■ Task description: Return each line below holding the string "screenshot".

■ Entries supplied:
== Segment start ==
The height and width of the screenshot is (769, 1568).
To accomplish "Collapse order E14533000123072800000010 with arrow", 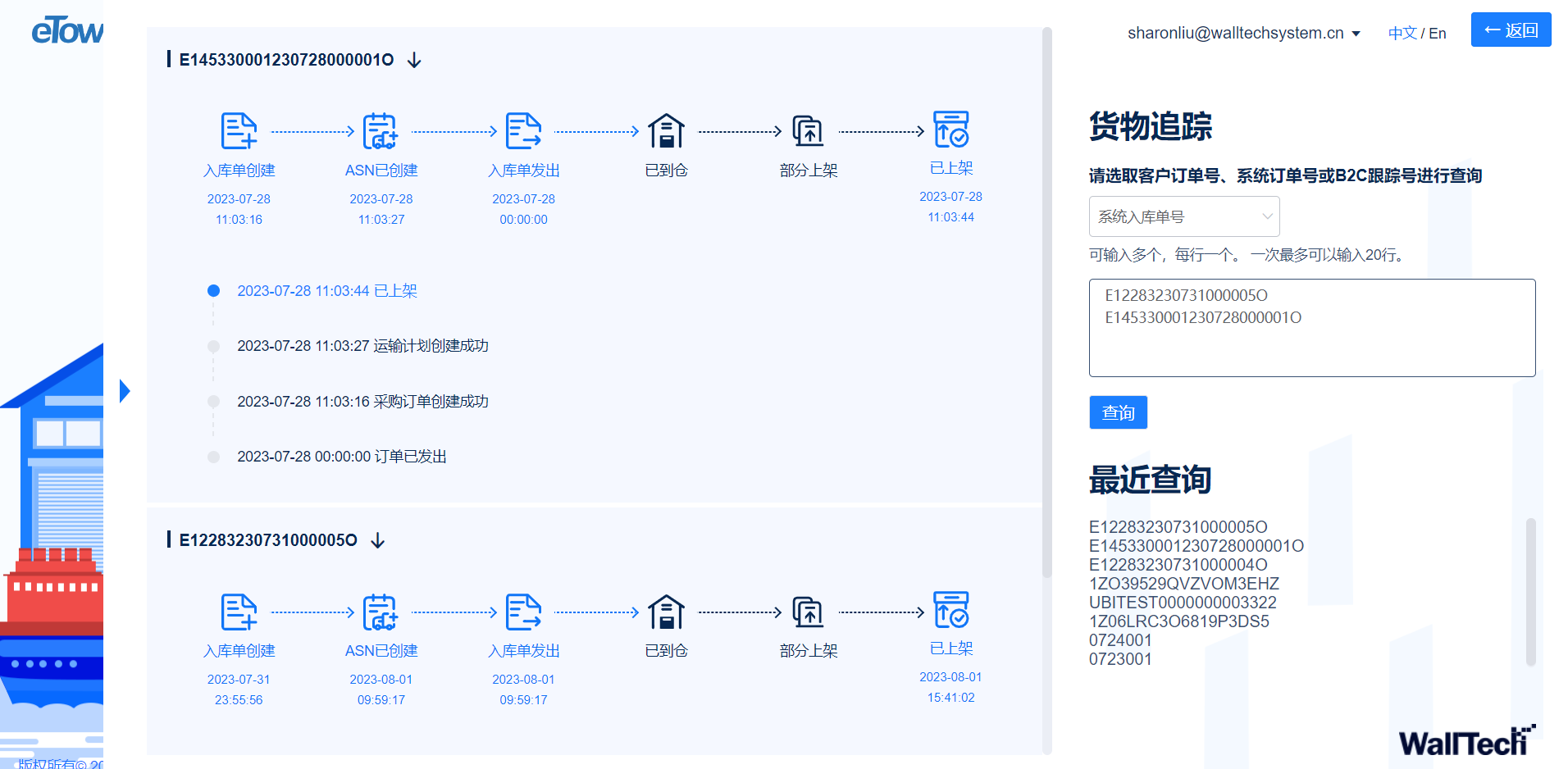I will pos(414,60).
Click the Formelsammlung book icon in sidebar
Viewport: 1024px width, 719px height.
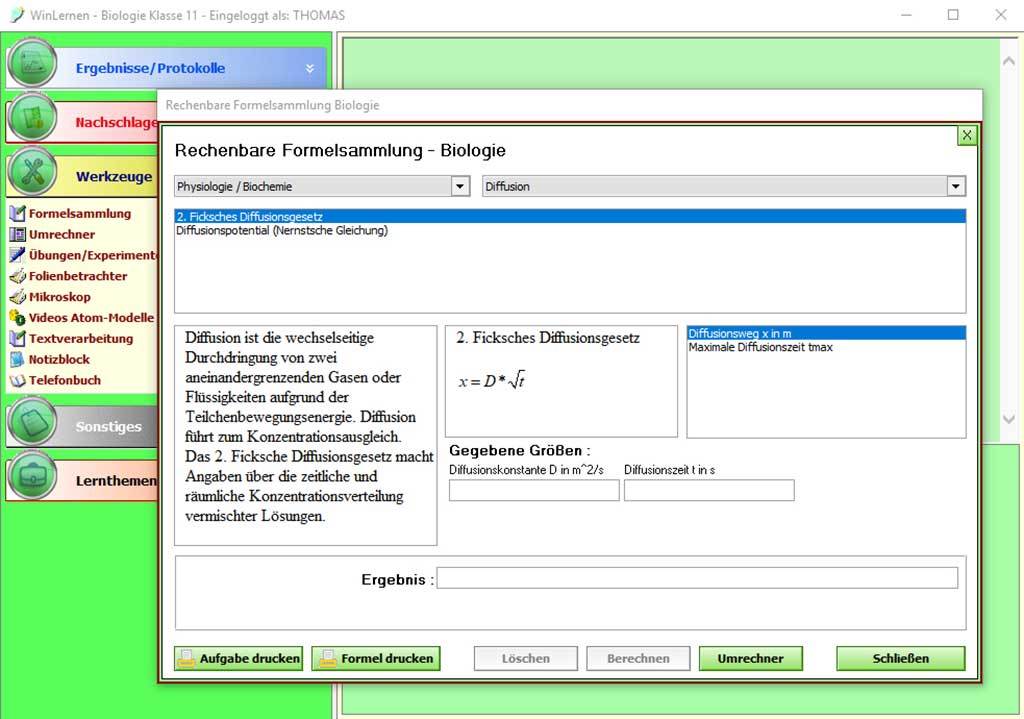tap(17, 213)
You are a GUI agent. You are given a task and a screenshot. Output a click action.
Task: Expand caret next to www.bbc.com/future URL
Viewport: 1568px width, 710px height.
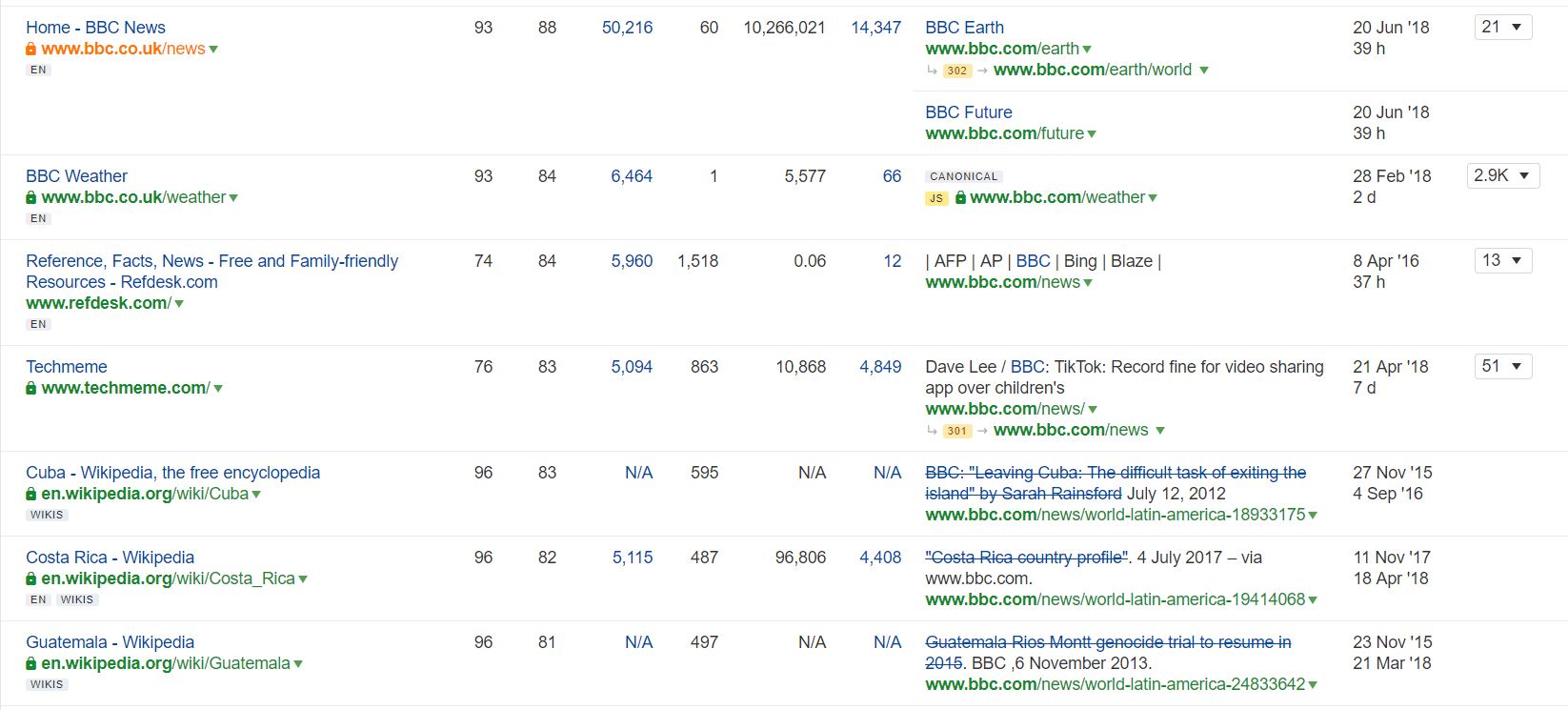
== Segment end ==
■ Response:
The height and width of the screenshot is (769, 1568).
You are a GUI agent. You are given a task and a screenshot. Output a click action.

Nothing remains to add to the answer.